Today, September 30th, 2020, would have been Mary Rogers Williams’ 163rd birthday. The obscure, often forgotten American tonalist and Impressionist artist was most well known for her stunning pastel and oil portraits and landscapes. Born and raised in Hartford, Connecticut, as a baker’s daughter, Williams travelled widely throughout Europe when she wasn’t teaching in the art department at Smith College in Northampton, Massachusetts. An incredibly active woman, she hiked and biked across Europe, while chafing against art world rules that favored men, and writing thousands of pages that record her travels and work. Her paintings offer remarkable horizon views of ancient ruins, medieval towns, country meadows, and calm waters. Her work was exhibited at various venues in the United States and France while she was still living.
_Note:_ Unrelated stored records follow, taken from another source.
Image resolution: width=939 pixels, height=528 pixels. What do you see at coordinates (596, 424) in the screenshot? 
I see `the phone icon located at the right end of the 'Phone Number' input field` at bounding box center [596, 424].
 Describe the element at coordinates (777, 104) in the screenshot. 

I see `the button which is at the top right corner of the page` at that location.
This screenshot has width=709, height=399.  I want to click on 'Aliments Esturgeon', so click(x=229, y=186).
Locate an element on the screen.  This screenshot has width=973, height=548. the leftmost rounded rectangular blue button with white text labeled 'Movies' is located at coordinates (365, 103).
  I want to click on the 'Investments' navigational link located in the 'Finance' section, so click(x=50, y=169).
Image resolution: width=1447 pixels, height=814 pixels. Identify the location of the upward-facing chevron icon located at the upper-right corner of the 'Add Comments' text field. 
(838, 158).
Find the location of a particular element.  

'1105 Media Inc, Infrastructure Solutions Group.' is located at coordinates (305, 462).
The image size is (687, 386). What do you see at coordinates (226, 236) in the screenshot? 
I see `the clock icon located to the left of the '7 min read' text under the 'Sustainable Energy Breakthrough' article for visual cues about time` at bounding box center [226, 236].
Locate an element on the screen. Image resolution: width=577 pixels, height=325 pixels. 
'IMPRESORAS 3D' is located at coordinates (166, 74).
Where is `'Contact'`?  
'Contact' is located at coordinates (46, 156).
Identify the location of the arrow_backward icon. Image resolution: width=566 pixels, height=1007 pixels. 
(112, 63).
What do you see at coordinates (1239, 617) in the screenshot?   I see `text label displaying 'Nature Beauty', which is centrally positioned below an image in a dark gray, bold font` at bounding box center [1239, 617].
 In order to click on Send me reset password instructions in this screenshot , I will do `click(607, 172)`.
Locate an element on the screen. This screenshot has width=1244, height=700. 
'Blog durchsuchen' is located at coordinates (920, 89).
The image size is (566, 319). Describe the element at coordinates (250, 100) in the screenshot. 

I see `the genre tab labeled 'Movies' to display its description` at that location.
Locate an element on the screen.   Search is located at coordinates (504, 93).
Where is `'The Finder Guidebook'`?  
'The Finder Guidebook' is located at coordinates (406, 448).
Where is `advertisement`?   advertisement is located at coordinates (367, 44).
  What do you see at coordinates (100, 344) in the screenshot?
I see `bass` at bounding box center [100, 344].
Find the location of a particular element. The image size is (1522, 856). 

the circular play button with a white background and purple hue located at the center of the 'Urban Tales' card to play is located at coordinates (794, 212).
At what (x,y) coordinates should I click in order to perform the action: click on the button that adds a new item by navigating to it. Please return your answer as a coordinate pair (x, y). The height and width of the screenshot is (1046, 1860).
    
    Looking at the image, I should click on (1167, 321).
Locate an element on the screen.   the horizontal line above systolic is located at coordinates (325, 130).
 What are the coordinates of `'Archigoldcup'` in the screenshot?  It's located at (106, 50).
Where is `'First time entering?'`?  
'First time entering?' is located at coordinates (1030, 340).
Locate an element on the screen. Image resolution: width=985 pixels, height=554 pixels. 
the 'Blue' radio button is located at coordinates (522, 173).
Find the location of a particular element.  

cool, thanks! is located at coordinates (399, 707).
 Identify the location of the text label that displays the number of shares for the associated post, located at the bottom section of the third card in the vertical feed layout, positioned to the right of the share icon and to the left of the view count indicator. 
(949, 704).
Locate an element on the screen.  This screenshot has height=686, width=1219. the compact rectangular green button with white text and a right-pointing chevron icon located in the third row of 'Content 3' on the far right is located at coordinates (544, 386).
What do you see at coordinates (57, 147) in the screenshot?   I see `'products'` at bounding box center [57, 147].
Much of her work has stayed in Connecticut and the Northeast, held by institutions including the Smith College Museum of Art, Connecticut Landmarks, and the Connecticut Historical Society.
Forever Seeing New Beauties: The Forgotten Impressionist Mary Rogers Williams, 1857–1907, by Eve Kahn is a finalist for the Connecticut Book Award. The book is up for the Bruce Fraser “Spirit of Connecticut” Award. Bruce Fraser, director of Connecticut Humanities for 28 years, was a proponent of Connecticut’s sense of place. He was interested in how places evoke memory and emotions from people, how people have such ferocious identification and loyalty to their surroundings and how the very landscape influences people. Mary Rogers Williams’ life and legacy embody the values of this award—Williams was deeply tied to, influenced by, and involved with her roots in Connecticut.
Until recently, little was known or remembered about Williams. But in 2012, the artist’s confessional letters as well as hundreds of her paintings and sketches turned up in storage at a Connecticut family’s home. The resulting book reveals her as strong, funny, self-deprecating, caustically critical of mainstream art, and observant of everything from soldiers’ epaulettes to colorful produce layered on delivery trucks. She was determined to paint portraits and landscapes in her distinctive style—and so she did. The book reproduces her unpublished artworks that capture pensive gowned women, Norwegian slopes reflected in icy waters, saw-tooth rooflines on French chateaus, and incense hazes in Italian chapels. Forever Seeing New Beauties offers a vivid portrayal of an adventurer, defying her era’s expectations on a tight budget. Today we remember Mary Rogers Williams for her standout style, adventurous personality, and bold wit.